Work request ▸ Reproduce the first line of the material below and each line after it, exactly, through the line containing "Select the crosshair tool on the toolbar", and give nothing more.

Task material ▸
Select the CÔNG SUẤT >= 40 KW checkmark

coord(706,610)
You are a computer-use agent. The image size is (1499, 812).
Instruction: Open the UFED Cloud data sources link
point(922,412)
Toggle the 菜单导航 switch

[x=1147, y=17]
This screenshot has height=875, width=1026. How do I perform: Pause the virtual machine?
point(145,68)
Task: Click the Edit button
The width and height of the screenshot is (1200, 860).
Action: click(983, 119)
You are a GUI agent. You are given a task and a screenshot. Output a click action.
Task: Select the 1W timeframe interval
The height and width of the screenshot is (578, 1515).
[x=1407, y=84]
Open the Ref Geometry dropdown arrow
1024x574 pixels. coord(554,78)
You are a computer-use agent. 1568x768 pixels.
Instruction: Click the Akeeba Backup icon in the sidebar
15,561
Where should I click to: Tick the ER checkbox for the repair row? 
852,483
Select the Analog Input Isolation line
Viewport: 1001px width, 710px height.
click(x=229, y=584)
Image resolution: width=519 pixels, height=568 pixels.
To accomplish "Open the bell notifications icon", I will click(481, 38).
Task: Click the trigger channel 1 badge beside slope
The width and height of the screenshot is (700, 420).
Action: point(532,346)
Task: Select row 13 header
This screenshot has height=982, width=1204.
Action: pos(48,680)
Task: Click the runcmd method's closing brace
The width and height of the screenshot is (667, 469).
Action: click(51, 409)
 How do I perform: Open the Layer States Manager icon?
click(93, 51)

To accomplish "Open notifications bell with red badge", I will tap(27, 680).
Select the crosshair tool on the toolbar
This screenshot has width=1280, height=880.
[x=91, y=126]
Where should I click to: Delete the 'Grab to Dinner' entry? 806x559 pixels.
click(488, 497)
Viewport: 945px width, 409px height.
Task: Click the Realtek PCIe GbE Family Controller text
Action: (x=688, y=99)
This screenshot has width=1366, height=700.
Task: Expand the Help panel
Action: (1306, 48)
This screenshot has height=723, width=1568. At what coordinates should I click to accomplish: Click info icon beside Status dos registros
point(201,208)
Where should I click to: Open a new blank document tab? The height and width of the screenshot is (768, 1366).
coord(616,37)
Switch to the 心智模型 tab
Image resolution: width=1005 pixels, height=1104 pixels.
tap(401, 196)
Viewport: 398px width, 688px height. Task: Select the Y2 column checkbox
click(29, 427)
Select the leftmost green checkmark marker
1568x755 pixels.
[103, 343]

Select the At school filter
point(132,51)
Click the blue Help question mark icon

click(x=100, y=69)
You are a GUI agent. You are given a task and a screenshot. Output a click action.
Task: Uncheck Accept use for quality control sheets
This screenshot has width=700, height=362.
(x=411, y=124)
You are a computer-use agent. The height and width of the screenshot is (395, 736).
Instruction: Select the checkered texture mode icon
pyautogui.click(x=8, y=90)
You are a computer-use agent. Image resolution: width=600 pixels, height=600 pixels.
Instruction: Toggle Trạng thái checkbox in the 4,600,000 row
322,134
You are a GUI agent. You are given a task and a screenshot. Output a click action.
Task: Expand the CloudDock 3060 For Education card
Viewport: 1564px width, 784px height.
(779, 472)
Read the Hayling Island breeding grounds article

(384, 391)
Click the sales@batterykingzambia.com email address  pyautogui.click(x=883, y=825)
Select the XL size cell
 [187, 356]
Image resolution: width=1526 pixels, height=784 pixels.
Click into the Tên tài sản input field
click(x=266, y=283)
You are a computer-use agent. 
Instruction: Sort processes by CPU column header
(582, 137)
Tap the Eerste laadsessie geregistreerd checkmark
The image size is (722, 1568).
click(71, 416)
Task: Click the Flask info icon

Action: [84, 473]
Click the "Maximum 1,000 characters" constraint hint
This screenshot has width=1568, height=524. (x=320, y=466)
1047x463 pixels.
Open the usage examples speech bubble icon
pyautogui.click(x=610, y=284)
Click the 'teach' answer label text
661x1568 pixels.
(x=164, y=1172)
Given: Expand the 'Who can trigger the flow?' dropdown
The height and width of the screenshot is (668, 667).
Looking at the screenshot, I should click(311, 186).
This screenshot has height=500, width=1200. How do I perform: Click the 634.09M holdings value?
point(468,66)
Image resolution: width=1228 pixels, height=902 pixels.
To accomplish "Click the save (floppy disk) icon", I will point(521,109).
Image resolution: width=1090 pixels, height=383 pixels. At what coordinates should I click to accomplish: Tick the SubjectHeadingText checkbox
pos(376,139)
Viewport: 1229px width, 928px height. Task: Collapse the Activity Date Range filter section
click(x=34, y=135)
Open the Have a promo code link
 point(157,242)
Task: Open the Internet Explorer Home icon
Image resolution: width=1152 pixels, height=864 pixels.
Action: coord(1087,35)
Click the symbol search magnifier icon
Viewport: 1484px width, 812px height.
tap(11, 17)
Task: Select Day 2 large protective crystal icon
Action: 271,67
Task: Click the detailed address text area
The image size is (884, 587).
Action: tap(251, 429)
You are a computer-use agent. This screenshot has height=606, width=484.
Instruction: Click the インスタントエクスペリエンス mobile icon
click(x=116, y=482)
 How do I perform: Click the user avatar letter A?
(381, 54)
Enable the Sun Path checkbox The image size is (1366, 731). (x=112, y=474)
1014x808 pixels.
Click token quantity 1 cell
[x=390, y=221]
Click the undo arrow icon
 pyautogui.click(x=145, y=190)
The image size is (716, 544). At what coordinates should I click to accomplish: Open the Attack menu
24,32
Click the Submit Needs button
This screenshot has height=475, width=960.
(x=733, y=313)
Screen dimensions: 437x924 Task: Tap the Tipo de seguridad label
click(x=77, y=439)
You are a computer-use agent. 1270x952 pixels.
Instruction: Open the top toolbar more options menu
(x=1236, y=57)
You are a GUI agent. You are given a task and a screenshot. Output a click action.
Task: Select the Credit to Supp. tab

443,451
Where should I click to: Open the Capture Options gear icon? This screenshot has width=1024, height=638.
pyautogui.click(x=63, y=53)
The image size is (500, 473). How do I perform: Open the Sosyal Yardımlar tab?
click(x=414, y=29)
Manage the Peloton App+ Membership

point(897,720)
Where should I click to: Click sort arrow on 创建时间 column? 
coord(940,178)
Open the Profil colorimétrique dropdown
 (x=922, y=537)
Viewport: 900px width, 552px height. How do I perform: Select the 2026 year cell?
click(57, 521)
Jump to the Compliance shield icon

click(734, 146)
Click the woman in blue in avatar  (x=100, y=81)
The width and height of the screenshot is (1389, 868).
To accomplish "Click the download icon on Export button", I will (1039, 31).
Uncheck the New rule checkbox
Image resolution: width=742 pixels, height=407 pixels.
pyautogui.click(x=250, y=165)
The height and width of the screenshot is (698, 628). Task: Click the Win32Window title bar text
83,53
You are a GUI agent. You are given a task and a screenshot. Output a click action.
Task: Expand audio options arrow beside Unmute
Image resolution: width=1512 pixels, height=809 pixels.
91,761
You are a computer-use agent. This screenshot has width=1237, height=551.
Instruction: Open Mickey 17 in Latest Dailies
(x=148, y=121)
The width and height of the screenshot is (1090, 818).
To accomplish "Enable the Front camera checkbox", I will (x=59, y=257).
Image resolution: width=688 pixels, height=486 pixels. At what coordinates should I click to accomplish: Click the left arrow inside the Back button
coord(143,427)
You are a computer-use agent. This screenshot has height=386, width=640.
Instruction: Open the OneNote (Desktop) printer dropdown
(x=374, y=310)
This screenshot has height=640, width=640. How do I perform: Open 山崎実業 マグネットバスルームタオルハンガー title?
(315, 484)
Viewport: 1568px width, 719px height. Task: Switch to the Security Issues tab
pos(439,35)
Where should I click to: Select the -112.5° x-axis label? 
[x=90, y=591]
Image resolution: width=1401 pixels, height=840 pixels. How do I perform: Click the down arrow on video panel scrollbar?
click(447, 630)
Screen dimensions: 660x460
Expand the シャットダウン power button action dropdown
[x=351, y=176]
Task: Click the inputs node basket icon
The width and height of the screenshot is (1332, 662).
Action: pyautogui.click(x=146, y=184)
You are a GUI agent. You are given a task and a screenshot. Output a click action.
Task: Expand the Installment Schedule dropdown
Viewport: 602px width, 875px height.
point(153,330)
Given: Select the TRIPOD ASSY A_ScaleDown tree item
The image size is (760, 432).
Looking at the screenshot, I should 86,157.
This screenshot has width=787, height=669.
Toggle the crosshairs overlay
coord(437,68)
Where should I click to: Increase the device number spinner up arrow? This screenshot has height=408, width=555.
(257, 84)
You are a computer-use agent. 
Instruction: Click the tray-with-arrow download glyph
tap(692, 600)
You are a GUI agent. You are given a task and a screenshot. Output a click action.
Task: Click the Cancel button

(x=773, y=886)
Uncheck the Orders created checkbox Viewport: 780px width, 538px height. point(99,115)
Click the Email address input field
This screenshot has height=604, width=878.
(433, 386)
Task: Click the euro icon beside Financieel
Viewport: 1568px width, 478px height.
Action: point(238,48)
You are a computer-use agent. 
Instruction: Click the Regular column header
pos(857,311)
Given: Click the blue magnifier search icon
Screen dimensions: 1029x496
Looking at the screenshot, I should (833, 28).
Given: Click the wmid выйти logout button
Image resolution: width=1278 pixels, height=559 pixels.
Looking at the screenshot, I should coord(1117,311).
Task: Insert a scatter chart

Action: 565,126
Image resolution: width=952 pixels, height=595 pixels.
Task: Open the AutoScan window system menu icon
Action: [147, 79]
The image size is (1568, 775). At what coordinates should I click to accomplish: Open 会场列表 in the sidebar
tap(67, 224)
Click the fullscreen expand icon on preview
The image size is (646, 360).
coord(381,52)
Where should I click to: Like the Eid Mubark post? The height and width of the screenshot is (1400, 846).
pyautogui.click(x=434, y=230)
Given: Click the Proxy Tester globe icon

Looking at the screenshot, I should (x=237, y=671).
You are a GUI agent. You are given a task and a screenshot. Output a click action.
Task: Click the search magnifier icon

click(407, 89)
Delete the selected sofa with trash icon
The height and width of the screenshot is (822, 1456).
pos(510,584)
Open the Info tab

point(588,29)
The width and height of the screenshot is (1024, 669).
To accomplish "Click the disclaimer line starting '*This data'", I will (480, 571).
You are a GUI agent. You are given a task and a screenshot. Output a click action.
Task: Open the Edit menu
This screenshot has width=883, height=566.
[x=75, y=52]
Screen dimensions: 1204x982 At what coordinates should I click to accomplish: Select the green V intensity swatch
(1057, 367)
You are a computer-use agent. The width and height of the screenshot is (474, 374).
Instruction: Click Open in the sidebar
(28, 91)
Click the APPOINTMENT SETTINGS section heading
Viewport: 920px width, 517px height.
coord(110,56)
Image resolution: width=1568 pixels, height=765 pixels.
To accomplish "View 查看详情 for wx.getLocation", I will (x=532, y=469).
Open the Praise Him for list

Response to the exercise ▸
Select the CÔNG SUẤT >= 40 KW checkmark

coord(706,610)
You are a computer-use agent. The image size is (1499, 812).
Instruction: Open the UFED Cloud data sources link
point(922,412)
Toggle the 菜单导航 switch

[x=1147, y=17]
This screenshot has height=875, width=1026. How do I perform: Pause the virtual machine?
point(145,68)
Task: Click the Edit button
The width and height of the screenshot is (1200, 860).
Action: click(983, 119)
You are a GUI agent. You are given a task and a screenshot. Output a click action.
Task: Select the 1W timeframe interval
The height and width of the screenshot is (578, 1515).
[x=1407, y=84]
Open the Ref Geometry dropdown arrow
1024x574 pixels. coord(554,78)
You are a computer-use agent. 1568x768 pixels.
Instruction: Click the Akeeba Backup icon in the sidebar
15,561
Where should I click to: Tick the ER checkbox for the repair row? 
852,483
Select the Analog Input Isolation line
Viewport: 1001px width, 710px height.
click(x=229, y=584)
Image resolution: width=519 pixels, height=568 pixels.
To accomplish "Open the bell notifications icon", I will click(481, 38).
Task: Click the trigger channel 1 badge beside slope
The width and height of the screenshot is (700, 420).
Action: point(532,346)
Task: Select row 13 header
This screenshot has height=982, width=1204.
Action: pos(48,680)
Task: Click the runcmd method's closing brace
The width and height of the screenshot is (667, 469).
Action: click(51, 409)
 How do I perform: Open the Layer States Manager icon?
click(93, 51)

To accomplish "Open notifications bell with red badge", I will tap(27, 680).
Select the crosshair tool on the toolbar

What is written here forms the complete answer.